======== Data for processing ========

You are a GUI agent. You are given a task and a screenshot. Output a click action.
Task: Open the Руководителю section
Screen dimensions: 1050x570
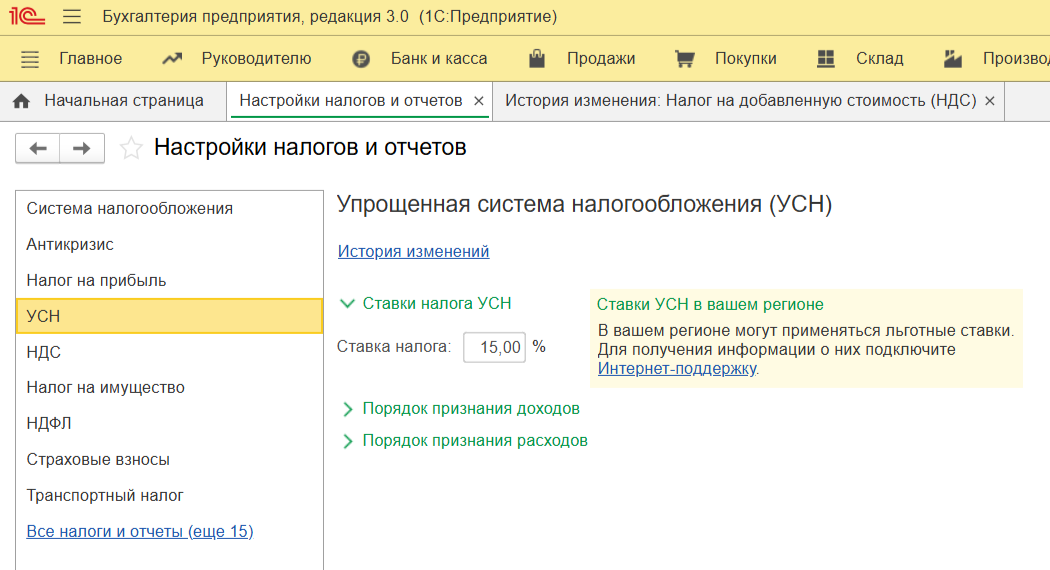pyautogui.click(x=237, y=59)
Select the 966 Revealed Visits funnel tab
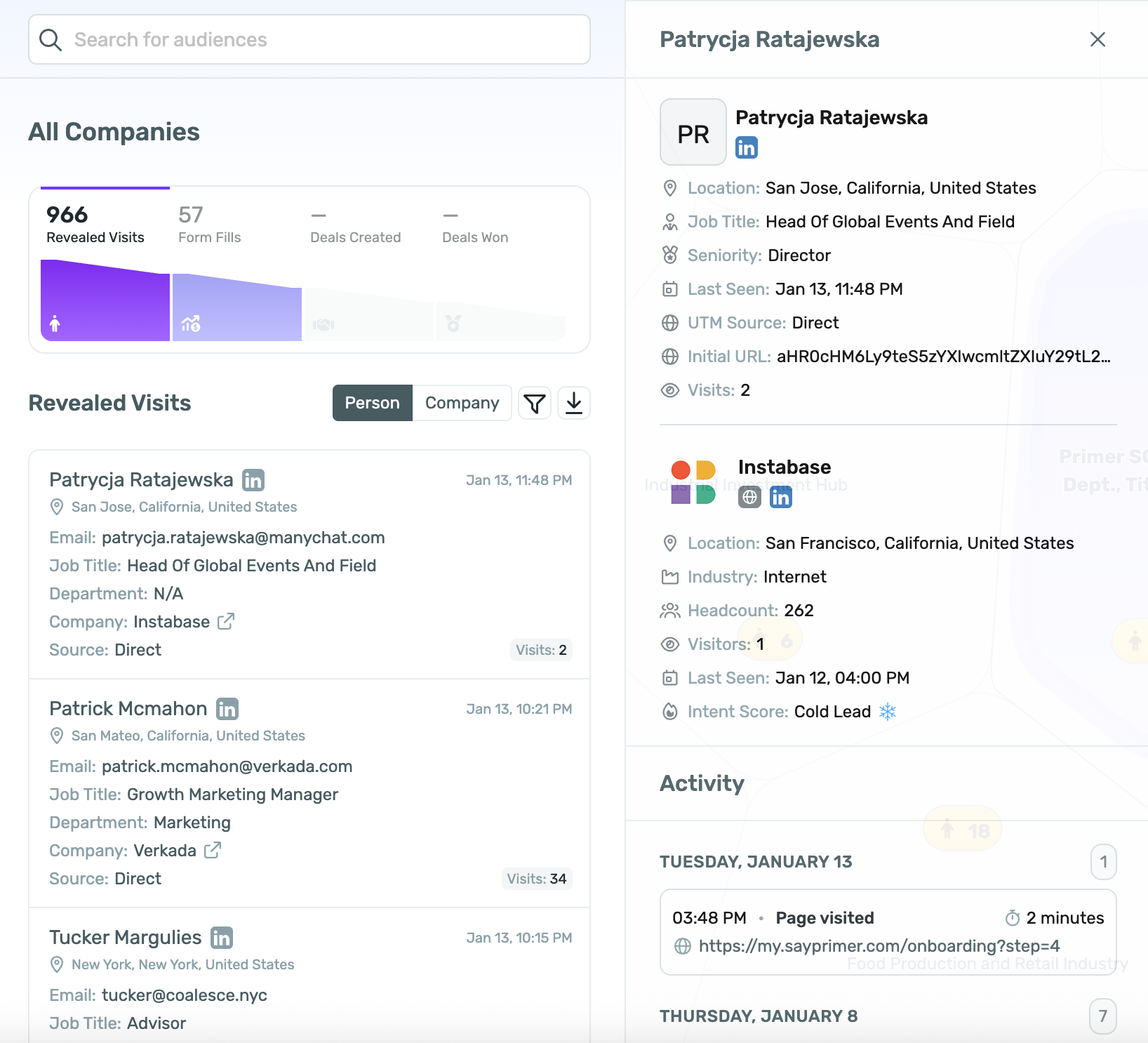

========

Instructions to follow
Repeat exactly the lines above, starting at the one that contains "Screen dimensions: 1050x570" and stopping at the last line of the entries, and leave out the pictures.

Written solution
Screen dimensions: 1050x570
pyautogui.click(x=237, y=59)
Select the 966 Revealed Visits funnel tab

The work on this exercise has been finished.